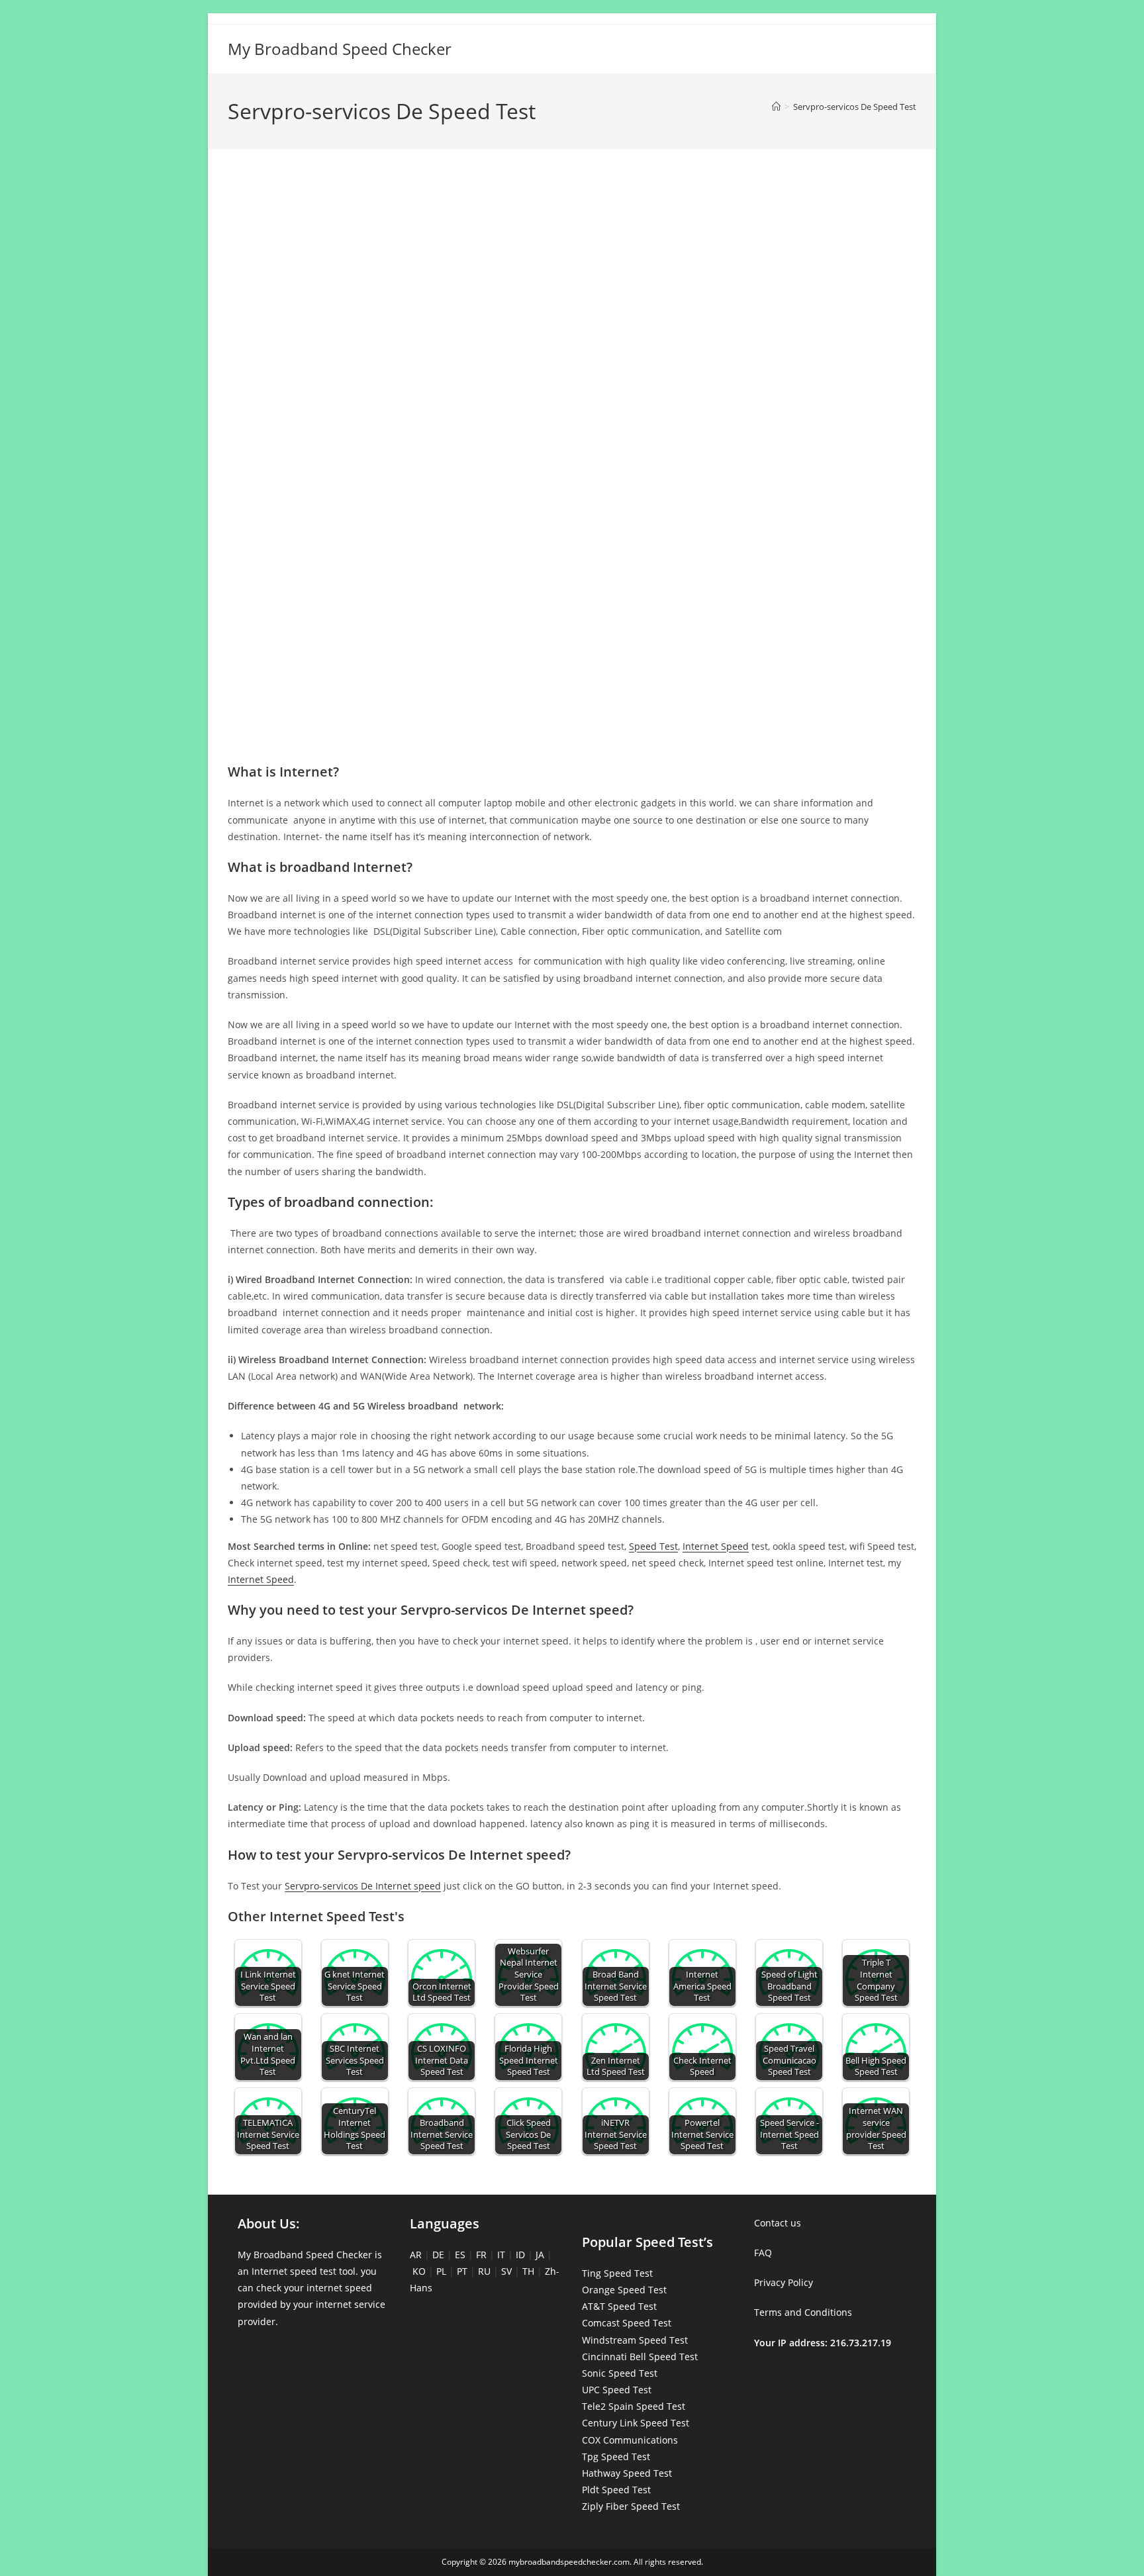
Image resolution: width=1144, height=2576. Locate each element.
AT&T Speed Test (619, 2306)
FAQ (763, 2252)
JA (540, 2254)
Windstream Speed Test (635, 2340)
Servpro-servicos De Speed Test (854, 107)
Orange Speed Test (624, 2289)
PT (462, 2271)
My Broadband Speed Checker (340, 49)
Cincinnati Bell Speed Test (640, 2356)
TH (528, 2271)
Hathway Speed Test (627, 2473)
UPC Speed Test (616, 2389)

----

**Your objective:** From the first line to the last, repeat the listing exactly and skip its images.

**Output for this exercise:**
Image resolution: width=1144, height=2576. Locate each element.
AT&T Speed Test (619, 2306)
FAQ (763, 2252)
JA (540, 2254)
Windstream Speed Test (635, 2340)
Servpro-servicos De Speed Test (854, 107)
Orange Speed Test (624, 2289)
PT (462, 2271)
My Broadband Speed Checker (340, 49)
Cincinnati Bell Speed Test (640, 2356)
TH (528, 2271)
Hathway Speed Test (627, 2473)
UPC Speed Test (616, 2389)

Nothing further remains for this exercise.